(Problem): Print every record below exactly as it stands.

=====

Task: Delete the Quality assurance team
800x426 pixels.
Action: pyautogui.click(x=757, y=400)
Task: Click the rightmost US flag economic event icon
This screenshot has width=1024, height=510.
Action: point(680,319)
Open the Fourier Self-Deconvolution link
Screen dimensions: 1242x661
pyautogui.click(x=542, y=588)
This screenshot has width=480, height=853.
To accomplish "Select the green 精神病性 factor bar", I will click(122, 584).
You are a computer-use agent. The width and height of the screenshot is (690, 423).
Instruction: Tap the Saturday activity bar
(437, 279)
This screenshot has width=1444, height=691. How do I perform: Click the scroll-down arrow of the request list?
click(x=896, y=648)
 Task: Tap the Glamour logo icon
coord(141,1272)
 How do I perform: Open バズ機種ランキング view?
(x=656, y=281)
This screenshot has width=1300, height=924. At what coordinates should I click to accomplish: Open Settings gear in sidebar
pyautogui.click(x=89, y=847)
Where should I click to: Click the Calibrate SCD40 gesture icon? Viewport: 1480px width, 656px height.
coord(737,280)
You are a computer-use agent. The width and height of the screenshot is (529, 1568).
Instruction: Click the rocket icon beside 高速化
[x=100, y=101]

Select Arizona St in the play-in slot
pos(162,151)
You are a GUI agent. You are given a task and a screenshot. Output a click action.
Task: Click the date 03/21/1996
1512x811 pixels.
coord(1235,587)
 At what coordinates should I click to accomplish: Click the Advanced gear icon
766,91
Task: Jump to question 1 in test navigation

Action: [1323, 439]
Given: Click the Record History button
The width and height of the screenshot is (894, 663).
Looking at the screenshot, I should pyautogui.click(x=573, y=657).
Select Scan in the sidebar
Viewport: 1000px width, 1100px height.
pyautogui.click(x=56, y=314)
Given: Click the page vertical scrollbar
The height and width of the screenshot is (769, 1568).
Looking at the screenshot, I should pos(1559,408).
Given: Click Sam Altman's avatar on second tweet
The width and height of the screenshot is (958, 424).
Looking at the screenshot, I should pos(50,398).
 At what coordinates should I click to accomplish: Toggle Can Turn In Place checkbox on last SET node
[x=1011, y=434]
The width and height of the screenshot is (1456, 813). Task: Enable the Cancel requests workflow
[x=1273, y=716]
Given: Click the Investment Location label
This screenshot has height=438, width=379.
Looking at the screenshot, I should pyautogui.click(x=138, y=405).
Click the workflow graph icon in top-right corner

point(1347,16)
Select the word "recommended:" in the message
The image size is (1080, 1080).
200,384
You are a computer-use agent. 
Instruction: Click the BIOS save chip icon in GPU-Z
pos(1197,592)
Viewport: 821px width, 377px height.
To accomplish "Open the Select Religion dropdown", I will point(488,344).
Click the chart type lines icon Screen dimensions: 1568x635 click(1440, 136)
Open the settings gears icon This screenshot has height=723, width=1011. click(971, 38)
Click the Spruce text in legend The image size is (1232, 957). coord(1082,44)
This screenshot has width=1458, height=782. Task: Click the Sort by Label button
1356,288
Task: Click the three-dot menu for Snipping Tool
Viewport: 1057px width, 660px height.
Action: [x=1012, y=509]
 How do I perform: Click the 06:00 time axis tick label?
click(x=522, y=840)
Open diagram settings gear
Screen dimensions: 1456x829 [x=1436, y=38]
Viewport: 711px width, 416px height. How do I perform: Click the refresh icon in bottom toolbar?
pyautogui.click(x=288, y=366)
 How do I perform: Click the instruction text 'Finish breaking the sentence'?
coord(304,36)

=====

(Output for this exercise):
Task: Delete the Quality assurance team
800x426 pixels.
Action: pyautogui.click(x=757, y=400)
Task: Click the rightmost US flag economic event icon
This screenshot has width=1024, height=510.
Action: point(680,319)
Open the Fourier Self-Deconvolution link
Screen dimensions: 1242x661
pyautogui.click(x=542, y=588)
This screenshot has width=480, height=853.
To accomplish "Select the green 精神病性 factor bar", I will click(122, 584).
You are a computer-use agent. The width and height of the screenshot is (690, 423).
Instruction: Tap the Saturday activity bar
(437, 279)
This screenshot has width=1444, height=691. How do I perform: Click the scroll-down arrow of the request list?
click(x=896, y=648)
 Task: Tap the Glamour logo icon
coord(141,1272)
 How do I perform: Open バズ機種ランキング view?
(x=656, y=281)
This screenshot has width=1300, height=924. At what coordinates should I click to accomplish: Open Settings gear in sidebar
pyautogui.click(x=89, y=847)
Where should I click to: Click the Calibrate SCD40 gesture icon? Viewport: 1480px width, 656px height.
coord(737,280)
You are a computer-use agent. The width and height of the screenshot is (529, 1568).
Instruction: Click the rocket icon beside 高速化
[x=100, y=101]

Select Arizona St in the play-in slot
pos(162,151)
You are a GUI agent. You are given a task and a screenshot. Output a click action.
Task: Click the date 03/21/1996
1512x811 pixels.
coord(1235,587)
 At what coordinates should I click to accomplish: Click the Advanced gear icon
766,91
Task: Jump to question 1 in test navigation

Action: [1323, 439]
Given: Click the Record History button
The width and height of the screenshot is (894, 663).
Looking at the screenshot, I should pyautogui.click(x=573, y=657).
Select Scan in the sidebar
Viewport: 1000px width, 1100px height.
pyautogui.click(x=56, y=314)
Given: Click the page vertical scrollbar
The height and width of the screenshot is (769, 1568).
Looking at the screenshot, I should pos(1559,408).
Given: Click Sam Altman's avatar on second tweet
The width and height of the screenshot is (958, 424).
Looking at the screenshot, I should pos(50,398).
 At what coordinates should I click to accomplish: Toggle Can Turn In Place checkbox on last SET node
[x=1011, y=434]
The width and height of the screenshot is (1456, 813). Task: Enable the Cancel requests workflow
[x=1273, y=716]
Given: Click the Investment Location label
This screenshot has height=438, width=379.
Looking at the screenshot, I should pyautogui.click(x=138, y=405).
Click the workflow graph icon in top-right corner

point(1347,16)
Select the word "recommended:" in the message
The image size is (1080, 1080).
200,384
You are a computer-use agent. 
Instruction: Click the BIOS save chip icon in GPU-Z
pos(1197,592)
Viewport: 821px width, 377px height.
To accomplish "Open the Select Religion dropdown", I will point(488,344).
Click the chart type lines icon Screen dimensions: 1568x635 click(1440, 136)
Open the settings gears icon This screenshot has height=723, width=1011. click(971, 38)
Click the Spruce text in legend The image size is (1232, 957). coord(1082,44)
This screenshot has width=1458, height=782. Task: Click the Sort by Label button
1356,288
Task: Click the three-dot menu for Snipping Tool
Viewport: 1057px width, 660px height.
Action: [x=1012, y=509]
 How do I perform: Click the 06:00 time axis tick label?
click(x=522, y=840)
Open diagram settings gear
Screen dimensions: 1456x829 [x=1436, y=38]
Viewport: 711px width, 416px height. How do I perform: Click the refresh icon in bottom toolbar?
pyautogui.click(x=288, y=366)
 How do I perform: Click the instruction text 'Finish breaking the sentence'?
coord(304,36)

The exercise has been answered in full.